Architecture Takeaways
From this data, a few things are clear:
-
MoE wins on inference hardware with large memory. When you have 128GB to play with, the question isn’t “will it fit” but “how many active parameters per forward pass.” Smaller active parameter counts = faster generation.
-
Prefill is memory bandwidth, generation is memory bandwidth. Both metrics scale with how efficiently the architecture accesses weights. Unified memory at LPDDR5x-8000 bandwidth is fast enough that even 120B models feel usable.
-
Architecture beats parameter count. LFM2-24B is faster than GPT-OSS-120B on generation and prefill. The model family matters more than the headline number.
-
Dense models are bandwidth-limited at every token. Devstral’s 13-14 tok/s isn’t a weakness of the model — it’s the inherent cost of dense transformer generation.
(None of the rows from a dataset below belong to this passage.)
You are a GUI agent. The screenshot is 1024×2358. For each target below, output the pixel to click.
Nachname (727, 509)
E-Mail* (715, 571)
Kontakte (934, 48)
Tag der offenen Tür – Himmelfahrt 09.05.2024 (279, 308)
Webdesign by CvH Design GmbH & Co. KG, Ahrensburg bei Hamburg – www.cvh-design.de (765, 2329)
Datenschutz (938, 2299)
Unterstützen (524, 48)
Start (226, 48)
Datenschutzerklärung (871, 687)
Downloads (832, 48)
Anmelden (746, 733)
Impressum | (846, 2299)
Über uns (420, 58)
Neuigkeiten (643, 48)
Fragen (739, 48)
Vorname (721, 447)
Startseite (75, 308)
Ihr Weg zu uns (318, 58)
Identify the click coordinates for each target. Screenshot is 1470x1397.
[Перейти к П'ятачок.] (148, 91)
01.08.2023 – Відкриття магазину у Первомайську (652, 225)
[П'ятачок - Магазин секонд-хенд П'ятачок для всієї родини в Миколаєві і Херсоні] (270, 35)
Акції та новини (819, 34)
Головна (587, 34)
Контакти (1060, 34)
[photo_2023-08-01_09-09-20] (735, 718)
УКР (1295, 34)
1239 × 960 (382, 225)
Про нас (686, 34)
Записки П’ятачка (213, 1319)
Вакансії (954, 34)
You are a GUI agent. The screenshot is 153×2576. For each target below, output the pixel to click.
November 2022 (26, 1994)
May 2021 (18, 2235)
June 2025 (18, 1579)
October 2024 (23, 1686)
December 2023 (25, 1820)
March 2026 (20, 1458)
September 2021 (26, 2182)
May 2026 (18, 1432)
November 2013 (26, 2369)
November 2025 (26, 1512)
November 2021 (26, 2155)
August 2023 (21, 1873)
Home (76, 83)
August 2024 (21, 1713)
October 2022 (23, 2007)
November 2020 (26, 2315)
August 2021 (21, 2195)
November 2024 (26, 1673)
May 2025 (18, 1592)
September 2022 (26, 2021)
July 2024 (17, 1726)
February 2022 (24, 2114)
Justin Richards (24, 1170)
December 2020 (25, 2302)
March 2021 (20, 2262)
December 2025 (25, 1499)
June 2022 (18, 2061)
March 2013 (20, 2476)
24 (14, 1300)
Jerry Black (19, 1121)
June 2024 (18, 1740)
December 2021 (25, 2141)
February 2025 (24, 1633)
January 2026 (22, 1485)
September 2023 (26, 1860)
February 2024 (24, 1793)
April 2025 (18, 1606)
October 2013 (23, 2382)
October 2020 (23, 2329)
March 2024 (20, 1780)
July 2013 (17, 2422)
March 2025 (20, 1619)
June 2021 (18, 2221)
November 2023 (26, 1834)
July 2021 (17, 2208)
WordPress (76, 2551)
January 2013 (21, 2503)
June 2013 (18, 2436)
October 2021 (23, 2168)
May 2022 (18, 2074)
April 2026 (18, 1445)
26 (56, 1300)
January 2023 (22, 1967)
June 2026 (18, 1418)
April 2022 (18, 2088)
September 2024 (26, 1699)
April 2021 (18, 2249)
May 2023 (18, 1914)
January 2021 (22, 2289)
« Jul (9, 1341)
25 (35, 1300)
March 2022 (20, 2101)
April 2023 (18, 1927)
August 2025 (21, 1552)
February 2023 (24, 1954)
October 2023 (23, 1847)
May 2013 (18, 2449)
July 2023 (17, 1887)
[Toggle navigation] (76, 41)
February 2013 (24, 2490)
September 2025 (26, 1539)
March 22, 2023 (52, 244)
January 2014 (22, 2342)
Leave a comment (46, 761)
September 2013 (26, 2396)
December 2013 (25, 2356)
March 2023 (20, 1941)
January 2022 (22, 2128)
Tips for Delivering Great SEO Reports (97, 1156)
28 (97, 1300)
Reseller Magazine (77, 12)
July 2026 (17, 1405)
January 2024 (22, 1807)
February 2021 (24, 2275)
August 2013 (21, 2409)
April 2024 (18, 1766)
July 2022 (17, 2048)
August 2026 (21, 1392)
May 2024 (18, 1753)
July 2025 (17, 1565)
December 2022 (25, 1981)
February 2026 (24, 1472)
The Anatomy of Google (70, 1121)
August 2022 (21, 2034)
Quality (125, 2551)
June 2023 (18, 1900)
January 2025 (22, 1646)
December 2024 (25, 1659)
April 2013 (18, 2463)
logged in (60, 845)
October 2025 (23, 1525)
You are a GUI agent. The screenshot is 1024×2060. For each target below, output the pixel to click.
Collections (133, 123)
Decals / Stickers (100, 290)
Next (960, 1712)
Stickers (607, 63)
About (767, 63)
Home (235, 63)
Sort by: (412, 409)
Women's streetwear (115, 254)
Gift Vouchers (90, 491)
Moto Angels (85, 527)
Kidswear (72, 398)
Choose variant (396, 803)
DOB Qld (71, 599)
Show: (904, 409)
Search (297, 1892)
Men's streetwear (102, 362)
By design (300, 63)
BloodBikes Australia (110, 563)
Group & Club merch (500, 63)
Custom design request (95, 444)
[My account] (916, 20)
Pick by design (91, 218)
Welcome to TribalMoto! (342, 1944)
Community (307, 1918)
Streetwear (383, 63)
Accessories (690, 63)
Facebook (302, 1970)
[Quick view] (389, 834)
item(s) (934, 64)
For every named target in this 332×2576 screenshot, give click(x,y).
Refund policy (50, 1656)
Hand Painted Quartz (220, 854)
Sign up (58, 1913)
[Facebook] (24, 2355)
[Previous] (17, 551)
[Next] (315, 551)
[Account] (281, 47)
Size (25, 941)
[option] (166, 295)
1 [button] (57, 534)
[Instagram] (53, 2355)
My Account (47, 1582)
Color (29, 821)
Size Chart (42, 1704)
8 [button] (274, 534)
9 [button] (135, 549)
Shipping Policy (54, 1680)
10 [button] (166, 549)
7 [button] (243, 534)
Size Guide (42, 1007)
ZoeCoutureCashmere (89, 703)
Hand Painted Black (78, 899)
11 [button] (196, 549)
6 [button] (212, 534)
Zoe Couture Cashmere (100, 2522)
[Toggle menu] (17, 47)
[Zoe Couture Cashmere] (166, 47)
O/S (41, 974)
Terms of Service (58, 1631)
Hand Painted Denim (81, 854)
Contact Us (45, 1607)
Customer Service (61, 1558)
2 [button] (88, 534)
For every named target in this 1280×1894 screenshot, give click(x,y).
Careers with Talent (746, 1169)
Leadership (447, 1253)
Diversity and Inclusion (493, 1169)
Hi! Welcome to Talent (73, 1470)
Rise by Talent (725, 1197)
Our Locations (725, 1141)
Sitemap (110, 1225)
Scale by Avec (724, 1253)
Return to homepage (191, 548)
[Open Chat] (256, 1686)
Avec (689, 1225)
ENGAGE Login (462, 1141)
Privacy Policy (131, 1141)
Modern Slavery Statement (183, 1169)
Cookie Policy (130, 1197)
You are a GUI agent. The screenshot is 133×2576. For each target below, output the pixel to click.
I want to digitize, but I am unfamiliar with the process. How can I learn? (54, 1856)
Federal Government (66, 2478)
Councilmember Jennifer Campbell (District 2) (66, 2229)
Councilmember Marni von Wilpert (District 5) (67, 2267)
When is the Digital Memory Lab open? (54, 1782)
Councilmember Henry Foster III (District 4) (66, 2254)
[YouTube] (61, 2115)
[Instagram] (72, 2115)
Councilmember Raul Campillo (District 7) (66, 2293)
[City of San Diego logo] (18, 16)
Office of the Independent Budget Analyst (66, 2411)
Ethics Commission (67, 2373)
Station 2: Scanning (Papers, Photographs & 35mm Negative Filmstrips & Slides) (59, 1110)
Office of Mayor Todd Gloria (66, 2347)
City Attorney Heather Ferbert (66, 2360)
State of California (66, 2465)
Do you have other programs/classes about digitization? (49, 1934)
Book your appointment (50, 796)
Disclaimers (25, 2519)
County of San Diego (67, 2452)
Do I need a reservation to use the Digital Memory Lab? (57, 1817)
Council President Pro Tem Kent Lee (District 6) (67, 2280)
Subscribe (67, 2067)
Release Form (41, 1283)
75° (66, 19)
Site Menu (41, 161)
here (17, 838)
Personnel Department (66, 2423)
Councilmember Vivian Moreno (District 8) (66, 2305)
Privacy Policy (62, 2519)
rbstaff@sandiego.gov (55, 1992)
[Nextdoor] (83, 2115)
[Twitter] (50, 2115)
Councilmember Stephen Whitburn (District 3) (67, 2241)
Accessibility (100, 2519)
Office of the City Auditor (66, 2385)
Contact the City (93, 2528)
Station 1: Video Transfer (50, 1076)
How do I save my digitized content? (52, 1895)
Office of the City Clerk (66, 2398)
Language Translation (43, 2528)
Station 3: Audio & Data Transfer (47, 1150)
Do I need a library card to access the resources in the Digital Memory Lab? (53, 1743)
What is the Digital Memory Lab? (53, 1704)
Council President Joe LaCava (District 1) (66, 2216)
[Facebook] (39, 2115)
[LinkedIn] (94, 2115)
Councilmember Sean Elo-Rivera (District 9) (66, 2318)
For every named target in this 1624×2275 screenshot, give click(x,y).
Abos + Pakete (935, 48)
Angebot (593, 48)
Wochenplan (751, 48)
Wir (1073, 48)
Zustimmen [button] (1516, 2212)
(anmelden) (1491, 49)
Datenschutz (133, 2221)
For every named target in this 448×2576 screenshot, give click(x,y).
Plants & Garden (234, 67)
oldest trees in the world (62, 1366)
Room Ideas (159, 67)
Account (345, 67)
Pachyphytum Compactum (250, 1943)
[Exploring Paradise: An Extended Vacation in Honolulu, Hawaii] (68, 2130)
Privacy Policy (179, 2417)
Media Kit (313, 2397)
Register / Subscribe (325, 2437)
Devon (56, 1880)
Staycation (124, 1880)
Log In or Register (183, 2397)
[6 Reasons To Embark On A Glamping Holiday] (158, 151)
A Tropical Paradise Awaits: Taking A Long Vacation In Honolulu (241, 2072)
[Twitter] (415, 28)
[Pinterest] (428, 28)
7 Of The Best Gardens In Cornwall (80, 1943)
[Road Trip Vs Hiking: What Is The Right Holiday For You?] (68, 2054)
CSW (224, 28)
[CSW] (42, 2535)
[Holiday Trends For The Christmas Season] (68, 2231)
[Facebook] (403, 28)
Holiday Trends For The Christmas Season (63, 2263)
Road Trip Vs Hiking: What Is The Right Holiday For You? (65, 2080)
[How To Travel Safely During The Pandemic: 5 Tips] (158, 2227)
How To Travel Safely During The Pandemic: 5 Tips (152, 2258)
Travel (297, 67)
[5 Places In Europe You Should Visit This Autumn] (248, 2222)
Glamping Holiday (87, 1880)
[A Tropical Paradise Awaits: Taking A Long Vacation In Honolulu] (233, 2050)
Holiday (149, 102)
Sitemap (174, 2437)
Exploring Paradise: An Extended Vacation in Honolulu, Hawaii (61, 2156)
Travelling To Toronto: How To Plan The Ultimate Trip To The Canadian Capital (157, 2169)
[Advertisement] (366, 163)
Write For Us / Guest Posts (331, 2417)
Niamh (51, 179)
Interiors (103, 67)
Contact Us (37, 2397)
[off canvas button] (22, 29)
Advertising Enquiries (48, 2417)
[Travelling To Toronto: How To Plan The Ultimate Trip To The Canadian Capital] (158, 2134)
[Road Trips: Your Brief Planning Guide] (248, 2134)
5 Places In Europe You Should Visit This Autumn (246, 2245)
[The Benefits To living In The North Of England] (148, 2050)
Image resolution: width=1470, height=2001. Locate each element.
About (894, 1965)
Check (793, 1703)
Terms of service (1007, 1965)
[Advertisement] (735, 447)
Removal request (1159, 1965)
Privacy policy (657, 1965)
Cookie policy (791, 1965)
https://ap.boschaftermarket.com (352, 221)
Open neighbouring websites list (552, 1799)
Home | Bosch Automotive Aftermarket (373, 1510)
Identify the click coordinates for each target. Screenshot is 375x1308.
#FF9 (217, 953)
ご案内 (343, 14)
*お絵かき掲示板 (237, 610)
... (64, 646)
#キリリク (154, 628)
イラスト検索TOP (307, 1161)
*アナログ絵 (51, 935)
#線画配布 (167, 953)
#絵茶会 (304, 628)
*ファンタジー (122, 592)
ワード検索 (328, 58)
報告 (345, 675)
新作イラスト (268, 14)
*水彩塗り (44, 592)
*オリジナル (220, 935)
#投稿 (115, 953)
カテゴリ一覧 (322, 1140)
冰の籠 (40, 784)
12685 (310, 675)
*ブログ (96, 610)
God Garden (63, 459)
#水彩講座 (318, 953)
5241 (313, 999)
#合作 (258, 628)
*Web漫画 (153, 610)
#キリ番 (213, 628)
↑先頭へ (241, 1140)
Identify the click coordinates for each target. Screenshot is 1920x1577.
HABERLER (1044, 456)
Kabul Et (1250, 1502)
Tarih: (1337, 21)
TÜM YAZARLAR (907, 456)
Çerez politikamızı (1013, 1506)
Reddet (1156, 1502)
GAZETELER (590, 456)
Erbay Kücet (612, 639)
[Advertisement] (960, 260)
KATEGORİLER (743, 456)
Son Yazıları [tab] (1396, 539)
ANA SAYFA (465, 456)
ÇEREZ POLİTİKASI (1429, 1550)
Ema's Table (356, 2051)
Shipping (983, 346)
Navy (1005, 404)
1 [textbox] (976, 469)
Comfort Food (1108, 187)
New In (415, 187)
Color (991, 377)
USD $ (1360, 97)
For coding tasks where output quality matters more than speed, it’s still a valid choice.
What I’d Test Next
- Qwen3-Coder-Next (80B-A3B): 3B active parameters in an 80B MoE. If the pattern holds, this should hit 80-100 tok/s generation — Qwen’s answer to LFM2 for coding.
- Qwen3.5-122B in isolation: load it fresh with a standalone server, no router overhead, to see if the 74GB model actually runs cleanly on 128GB.
- TeichAI reasoning distills: fix the model names, rerun. 14B at Q8 = 14GB, should be fast.
The raw data and model cards are in my notes. Numbers will drift slightly between runs depending on what else is loaded — treat these as ballpark figures, not silicon truth.
If you’re running similar hardware and getting different numbers, I’d be curious what you’re seeing.